Der plötzliche, unangekündigte Bruch weicht von den Modellrechnungen der Ingenieure ab. Eigentlich hatten sie mit einem duktilen Verhalten gerechnet, also einer vor dem Bruch stark zunehmenden Verformung, die das Versagen ankündigt.

Hier zeige sich, wie wichtig experimentelle Forschung im Bauwesen sei, sagt Frangi: «Wir können am Schreibtisch zwar sehr viel berechnen und mit ausgeklügelter Software das statische Tragverhalten von Bauteilen simulieren. Aber solche Modelle müssen insbesondere bei Innovationen über Versuche validiert werden.»

Ein Doktorand aus Frangis Gruppe ergreift erneut den Hebel der Hydraulikpumpe und beginnt zu pumpen. Nun soll auch noch der zweite Riegel «auf Bruch belastet werden», wie es im Ingenieursjargon heisst. Bald zieht er den Pullover aus, das Blut steigt ihm in den Kopf, der Widerstand des Hebels wird immer grösser. Bei 500 Kilonewton ist für den Bruchteil einer Sekunde ein Knacken zu hören. Daraufhin sinkt der Widerstand, die Kurve auf dem Laptop flacht ab. «Wunderschön!», kommentiert Galmarinis Mitarbeiter. «Nun sind wir am Punkt des Fliessens angelangt.» Jetzt offenbart sich das duktile Bruchverhalten, das sich Bauingenieure für ihre Werke wünschen.

Kein plötzliches Versagen des Tragwerks, sondern ein langsames, plastisches Verformen der Materialien. Der Doktorand pumpt weiter; das Manometer zeigt bald 300 Bar. Derweil weitet sich ein Riss im Mörtel. Bei 550 Kilonewton knallt es wieder. Diesmal zweimal nacheinander – und noch lauter als beim ersten Riegel. Der Doktorand lässt den Hebel fallen. Der Riss in der Mörtelfuge ist nun mehrere Zentimeter breit und gibt die Sicht auf mit Schutt überzogene Eisenstangen frei. Die enorme Kraft hat zwei der ineinandergreifenden Metallschlaufen gesprengt, die als alternative Verbindung von Riegel und Stütze getestet wurden.

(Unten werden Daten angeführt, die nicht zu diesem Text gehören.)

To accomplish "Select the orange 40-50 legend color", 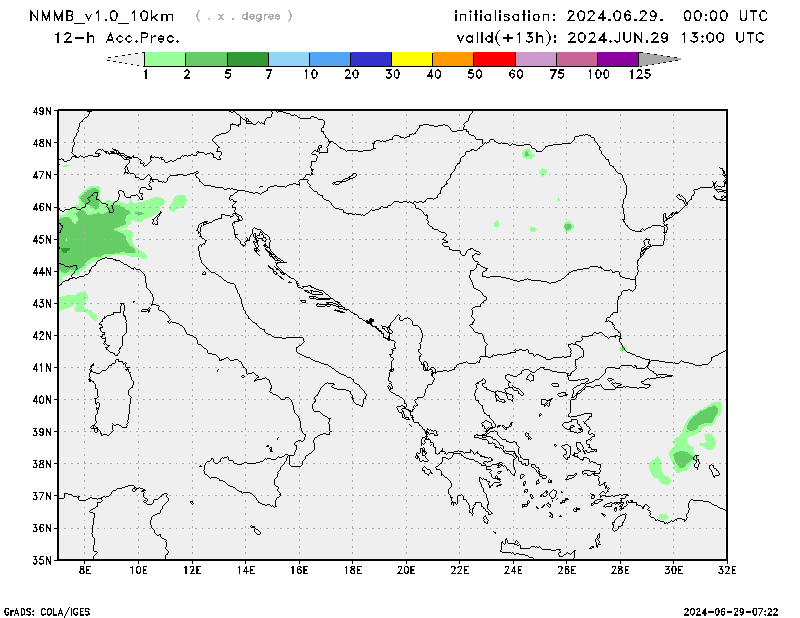I will 453,59.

Erkenntnisse, wertvoll wie Gold

Mit Smartphones und Spiegelreflexkameras dokumentieren die Ingenieure das zerstörte Kreuz, das wie erschlafft im fahlen Licht der Halle liegt. Nochmals werden die beiden Riegel von allen Seiten inspiziert, Betonabplatzungen interpretiert und über das genaue Verhalten im Inneren des Knotens wird spekuliert. Eine Woche später wird ein zweites Kreuz mit zwei weiteren Konstruktionsvarianten getestet. Danach werden die Ingenieure von «WaltGalmarini» zusammen mit Andrea Frangi entscheiden, welche Knotensysteme von Implenia beim Bau der 27 Stockwerke im 80 Meter hohen Holzhochhaus verwendet werden.

«Solche Daten zum Verhalten von Beton, Stahl und Holz in Extremsituationen können wir sonst nur in Regionen sammeln, in denen kürzlich ein Erdbeben oder ein Taifun getobt hat», sagt Galmarini. Er war selbst schon für das Schweizer Korps für Humanitäre Hilfe (SKH) in Erdbebengebieten. Doch selbst dort lasse sich die Dynamik der Materialien und der Konstruktion nicht in Slow Motion verfolgen, wie hier in der Bauhalle. «Das ist für uns wertvoll wie Gold!», sagt der Ingenieur euphorisch und wendet sich wieder der Inspektion der klaffenden Wunde im Beton zu.